17.09.2009 · Irland hat die Details seines Rettungsprogramms zugunsten der fünf größten, angeschlagenen irischen Banken bekanntgegeben. Der irische Staat kauft ihnen Kredite und toxische Wertpapiere im Nominalwert von 77 Milliarden Euro ab. Das Finanzministerium wird einen Abschlag von 30 Prozent ansetzen.
Von Bettina Schulz, LondonIrland hat die Details seines Rettungsprogramms zugunsten der fünf größten, angeschlagenen irischen Banken bekanntgegeben. Dabei kauft der Staat über die neu gegründete Staatsorganisation NAMA (National Asset Management Agency) den Banken Kredite ab und verschafft den Instituten so wieder Luft für neues Kreditgeschäft.
„Die Bürger sind verständlicherweise verärgert über die Banken. Sie sind auch bitter enttäuscht über das Versagen des Aufsichtssystems“, räumte der irische Finanzminister Brian Lenihan vor dem Parlament bei Präsentation des Gesetzesvorschlags ein. „Aber wenn wir jetzt nicht reagieren und die Banken von ihren riskanten Krediten befreien, dann können wir nicht von der Konjunkturerholung profitieren, die sich in den Vereinigten Staaten und Europa abzeichnet.“ Ohne ein gesundes Bankensystem werde Irland Marktanteile und Arbeitsplätze verlieren. Andere Konzepte oder eine komplette Verstaatlichung der Banken kämen den Steuerzahler und die Wirtschaft teurer zu stehen.
Wesentlich höher als der „Panikpreis“
Der irische Staat kauft den fünf größten Banken des Landes nun Kredite und toxische Wertpapiere im Nominalwert von 77 Milliarden Euro ab. Das Finanzministerium wird für den Kaufpreis einen Abschlag von 30 Prozent ansetzen. Dies bedeutet, dass der Staat den Banken 54 Milliarden Euro für die Kredite in Form von Staatsanleihen zahlt. Die Banken können diese Staatsanleihen dann am freien Markt oder bei der Zentralbank gegen liquide Mittel eintauschen und neues Kreditgeschäft ankurbeln, denn die alten Kredite belasten ihre Bilanz und Eigenkapitalposition nicht mehr.
In der Finanzbranche war mit Spannung auf die exakten Konditionen gewartet worden, denn ein zu hoher Kaufpreis hätte den Steuerzahler mit einem zu hohen Verlustrisiko zurückgelassen.
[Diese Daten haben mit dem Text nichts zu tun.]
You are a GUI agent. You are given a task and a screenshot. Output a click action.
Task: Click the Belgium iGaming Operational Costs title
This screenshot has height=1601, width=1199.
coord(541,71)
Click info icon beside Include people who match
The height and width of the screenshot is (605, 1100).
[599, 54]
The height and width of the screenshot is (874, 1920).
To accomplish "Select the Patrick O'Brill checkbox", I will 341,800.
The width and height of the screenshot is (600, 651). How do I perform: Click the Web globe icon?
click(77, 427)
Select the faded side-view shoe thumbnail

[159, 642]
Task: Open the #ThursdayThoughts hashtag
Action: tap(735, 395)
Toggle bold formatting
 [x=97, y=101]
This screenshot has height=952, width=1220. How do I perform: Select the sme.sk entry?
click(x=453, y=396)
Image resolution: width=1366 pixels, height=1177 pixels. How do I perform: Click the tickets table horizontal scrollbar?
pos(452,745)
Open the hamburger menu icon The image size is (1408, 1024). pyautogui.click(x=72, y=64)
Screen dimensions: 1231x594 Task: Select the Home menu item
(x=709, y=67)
Ein zu niedriger Kaufpreis indessen hätte den Banken Abschreibungen und einen so gewaltigen Kapitalverzehr aufgebürdet, dass die Institute diese Kapitallücken wiederum nur mit Hilfe des Staates hätten schließen können. Angesichts der schweren Finanzkrise ist der Marktwert der gesamten Kreditposition mittlerweile auf 47 Milliarden Euro gesunken. Dies ist jedoch ein Wert, der auf den jetzigen Panik- und Krisenpreisen beruht, und diesen wollte das irische Finanzministerium in Absprache mit der EU nicht ansetzen. Stattdessen wurde ein um 7 Milliarden Euro höherer Wert festgelegt.
Gewinne wieder in zehn Jahren erwartet
Die NAMA wird folgende Kreditpakete übernehmen: von der bereits voll verstaatlichten Anglo Irish Bank 28 Milliarden Euro, von der Allied Irish Bank 24 Milliarden Euro, von der Bank of Ireland 16 Milliarden Euro und von den beiden kleineren EBS und INBS 1 und 8 Milliarden Euro. Etwa 40 Prozent der Kredite werden noch bedient. Das gesamte Konzept ist so konservativ berechnet, dass der irische Steuerzahler spätestens in zehn Jahren mit Gewinn aus der Rettungsaktion hervorgeht. Da die Banken die Kredite bis auf den Übernahmepreis des Staates abschreiben müssen, werden die Anglo Irish Bank und die Bank of Ireland Kapitalerhöhungen vornehmen müssen. Der irische Staat geht jedoch davon aus, dass dies ohne Staatshilfe möglich sein wird.
Die NAMA soll die mit Hypotheken auf Immobilien und Bauland besicherten Kredite der Banken so verwalten, dass Irlands Immobilienmarkt nicht plötzlich von einer Welle von Notverkäufen des Staates überrollt wird.